━━━━━ INPUT RECORDS
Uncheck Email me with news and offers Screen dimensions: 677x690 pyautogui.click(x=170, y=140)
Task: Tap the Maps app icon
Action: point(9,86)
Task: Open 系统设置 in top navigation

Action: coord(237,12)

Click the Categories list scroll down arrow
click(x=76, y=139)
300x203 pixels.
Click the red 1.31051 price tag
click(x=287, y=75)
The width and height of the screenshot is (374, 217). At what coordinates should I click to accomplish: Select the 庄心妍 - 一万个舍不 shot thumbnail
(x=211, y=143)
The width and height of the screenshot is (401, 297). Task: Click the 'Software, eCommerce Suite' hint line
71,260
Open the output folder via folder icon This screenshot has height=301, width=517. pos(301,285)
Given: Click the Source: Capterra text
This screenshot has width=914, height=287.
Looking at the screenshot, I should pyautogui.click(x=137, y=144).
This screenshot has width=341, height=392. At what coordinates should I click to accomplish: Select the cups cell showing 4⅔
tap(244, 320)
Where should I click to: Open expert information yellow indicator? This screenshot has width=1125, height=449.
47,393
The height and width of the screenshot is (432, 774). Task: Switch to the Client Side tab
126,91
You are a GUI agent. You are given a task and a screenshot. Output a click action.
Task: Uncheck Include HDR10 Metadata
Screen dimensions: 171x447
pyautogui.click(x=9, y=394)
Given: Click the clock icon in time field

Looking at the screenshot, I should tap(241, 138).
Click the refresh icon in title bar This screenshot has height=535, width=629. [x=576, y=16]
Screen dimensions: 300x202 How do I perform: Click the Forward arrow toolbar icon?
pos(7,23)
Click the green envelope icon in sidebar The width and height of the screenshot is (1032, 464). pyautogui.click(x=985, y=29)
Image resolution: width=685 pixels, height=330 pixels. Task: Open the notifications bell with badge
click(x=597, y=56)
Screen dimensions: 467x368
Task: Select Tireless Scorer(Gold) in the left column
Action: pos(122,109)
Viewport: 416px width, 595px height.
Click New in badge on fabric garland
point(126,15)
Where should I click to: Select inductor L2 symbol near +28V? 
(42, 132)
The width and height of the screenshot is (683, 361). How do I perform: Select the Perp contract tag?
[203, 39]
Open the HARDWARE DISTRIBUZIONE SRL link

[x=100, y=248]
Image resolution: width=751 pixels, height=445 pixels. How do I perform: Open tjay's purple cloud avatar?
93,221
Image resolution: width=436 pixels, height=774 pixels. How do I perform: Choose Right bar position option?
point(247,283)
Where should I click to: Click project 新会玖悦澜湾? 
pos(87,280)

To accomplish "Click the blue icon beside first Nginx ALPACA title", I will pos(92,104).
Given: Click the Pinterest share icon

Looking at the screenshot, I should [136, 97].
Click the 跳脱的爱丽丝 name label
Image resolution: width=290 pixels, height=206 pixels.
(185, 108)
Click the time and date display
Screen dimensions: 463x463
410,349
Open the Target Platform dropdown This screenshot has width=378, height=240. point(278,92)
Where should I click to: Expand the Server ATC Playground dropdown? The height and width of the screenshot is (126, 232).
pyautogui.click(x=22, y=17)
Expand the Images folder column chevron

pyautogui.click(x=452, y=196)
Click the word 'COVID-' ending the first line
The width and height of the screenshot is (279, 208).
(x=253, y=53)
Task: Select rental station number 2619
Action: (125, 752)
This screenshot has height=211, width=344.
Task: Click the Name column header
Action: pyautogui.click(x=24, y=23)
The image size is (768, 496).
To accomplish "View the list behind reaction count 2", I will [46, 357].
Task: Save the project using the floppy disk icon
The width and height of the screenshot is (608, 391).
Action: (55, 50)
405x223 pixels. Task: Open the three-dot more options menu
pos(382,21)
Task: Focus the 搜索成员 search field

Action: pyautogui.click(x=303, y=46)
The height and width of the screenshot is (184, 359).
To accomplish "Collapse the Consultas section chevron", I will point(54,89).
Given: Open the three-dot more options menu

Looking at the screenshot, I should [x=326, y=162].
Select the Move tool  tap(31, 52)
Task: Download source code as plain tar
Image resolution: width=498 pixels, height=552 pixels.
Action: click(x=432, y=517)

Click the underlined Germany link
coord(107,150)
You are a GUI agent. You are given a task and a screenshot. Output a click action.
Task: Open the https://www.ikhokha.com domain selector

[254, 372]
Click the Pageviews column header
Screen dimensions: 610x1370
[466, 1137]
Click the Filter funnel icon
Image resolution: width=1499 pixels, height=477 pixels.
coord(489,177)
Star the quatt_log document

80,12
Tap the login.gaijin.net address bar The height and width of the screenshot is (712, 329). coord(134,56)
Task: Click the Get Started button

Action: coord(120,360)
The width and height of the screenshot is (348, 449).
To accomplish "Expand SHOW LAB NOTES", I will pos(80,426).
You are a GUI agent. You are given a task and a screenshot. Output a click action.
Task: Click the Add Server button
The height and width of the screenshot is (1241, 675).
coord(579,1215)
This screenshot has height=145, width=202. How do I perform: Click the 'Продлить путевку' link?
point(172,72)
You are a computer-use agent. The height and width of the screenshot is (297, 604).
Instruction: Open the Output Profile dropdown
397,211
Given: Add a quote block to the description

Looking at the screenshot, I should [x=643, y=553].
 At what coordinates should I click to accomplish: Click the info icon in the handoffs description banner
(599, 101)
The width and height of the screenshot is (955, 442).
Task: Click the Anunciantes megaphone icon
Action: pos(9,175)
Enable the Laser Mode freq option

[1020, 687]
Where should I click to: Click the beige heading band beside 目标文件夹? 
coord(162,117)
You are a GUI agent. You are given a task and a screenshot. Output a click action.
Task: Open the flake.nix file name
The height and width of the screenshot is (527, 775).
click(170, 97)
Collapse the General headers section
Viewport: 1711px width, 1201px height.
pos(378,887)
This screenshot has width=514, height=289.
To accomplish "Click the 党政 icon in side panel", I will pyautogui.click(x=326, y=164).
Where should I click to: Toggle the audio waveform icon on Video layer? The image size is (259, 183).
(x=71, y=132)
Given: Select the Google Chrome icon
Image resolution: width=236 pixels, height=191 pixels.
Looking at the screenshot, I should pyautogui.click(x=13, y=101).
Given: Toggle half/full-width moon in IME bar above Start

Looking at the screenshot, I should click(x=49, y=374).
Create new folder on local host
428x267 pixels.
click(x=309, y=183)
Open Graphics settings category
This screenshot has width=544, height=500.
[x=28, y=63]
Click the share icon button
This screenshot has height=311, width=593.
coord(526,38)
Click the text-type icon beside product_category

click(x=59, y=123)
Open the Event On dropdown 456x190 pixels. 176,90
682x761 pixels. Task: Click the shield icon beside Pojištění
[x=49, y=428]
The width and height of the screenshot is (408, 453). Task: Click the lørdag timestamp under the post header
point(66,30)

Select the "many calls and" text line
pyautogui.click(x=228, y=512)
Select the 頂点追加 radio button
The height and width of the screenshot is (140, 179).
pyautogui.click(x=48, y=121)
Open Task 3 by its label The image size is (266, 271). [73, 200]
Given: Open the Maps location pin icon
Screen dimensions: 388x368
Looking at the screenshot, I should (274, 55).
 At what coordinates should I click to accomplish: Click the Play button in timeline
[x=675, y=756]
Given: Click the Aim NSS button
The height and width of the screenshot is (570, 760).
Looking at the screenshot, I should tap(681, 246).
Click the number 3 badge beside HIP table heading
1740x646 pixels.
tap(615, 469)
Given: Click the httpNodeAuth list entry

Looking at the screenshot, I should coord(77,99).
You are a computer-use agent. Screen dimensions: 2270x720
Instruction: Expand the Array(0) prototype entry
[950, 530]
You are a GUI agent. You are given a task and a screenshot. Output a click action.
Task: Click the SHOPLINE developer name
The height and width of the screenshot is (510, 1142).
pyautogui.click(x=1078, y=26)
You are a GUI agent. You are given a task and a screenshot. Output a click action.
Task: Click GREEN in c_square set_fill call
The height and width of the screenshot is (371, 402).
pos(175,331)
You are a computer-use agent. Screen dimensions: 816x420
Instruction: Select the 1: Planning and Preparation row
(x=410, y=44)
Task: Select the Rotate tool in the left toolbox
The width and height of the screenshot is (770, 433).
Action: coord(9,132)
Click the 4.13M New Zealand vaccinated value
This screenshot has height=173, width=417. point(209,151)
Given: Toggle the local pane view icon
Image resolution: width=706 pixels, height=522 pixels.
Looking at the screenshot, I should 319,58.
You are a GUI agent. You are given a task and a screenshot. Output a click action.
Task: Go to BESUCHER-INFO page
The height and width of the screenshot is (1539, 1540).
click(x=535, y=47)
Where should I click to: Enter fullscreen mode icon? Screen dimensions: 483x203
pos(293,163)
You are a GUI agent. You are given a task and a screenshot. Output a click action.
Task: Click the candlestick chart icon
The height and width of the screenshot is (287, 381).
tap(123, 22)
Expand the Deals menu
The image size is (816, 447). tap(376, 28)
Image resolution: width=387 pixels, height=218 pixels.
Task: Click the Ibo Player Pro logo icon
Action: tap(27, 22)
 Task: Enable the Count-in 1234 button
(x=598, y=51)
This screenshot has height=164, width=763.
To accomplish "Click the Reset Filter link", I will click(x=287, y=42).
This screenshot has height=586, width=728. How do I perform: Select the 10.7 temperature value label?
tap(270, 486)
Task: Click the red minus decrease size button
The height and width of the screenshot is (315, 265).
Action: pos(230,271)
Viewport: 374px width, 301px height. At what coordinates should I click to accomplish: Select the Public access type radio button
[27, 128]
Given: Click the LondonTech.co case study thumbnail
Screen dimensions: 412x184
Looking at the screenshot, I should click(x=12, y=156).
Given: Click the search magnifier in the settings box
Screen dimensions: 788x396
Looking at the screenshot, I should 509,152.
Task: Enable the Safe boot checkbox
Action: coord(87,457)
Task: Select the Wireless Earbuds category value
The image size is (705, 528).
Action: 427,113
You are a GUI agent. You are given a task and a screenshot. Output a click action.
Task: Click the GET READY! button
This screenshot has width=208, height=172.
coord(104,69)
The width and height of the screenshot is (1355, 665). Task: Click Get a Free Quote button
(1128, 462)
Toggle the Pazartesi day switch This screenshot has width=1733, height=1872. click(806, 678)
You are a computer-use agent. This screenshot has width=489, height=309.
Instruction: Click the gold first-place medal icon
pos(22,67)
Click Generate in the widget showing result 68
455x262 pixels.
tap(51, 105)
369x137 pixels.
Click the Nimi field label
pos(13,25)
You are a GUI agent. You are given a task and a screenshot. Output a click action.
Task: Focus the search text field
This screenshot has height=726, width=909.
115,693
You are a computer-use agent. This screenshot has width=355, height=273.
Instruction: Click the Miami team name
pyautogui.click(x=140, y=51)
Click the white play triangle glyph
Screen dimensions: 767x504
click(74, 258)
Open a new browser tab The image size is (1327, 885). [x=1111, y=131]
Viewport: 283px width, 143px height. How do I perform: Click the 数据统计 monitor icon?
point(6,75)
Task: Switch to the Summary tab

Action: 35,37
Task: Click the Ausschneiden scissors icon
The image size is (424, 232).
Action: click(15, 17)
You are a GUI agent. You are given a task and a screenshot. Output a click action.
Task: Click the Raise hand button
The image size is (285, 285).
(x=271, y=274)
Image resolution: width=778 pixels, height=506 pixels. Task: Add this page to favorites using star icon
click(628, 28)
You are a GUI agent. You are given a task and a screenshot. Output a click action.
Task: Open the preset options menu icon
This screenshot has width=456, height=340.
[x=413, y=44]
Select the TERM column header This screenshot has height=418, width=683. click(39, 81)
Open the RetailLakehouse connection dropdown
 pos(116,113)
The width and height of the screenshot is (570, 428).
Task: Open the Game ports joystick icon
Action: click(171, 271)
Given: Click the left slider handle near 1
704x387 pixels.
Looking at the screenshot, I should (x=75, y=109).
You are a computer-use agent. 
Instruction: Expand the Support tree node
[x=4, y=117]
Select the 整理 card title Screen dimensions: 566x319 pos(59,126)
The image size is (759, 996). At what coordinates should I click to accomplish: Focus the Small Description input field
━━━━━━━━━━
- **REQUIRED ACTION**
Your task is to list each line of the records with the word "title".

- **EXERCISE ANSWER**
Click the refresh icon in title bar This screenshot has height=535, width=629. [x=576, y=16]
To accomplish "Click the blue icon beside first Nginx ALPACA title", I will pos(92,104).
Select the 整理 card title Screen dimensions: 566x319 pos(59,126)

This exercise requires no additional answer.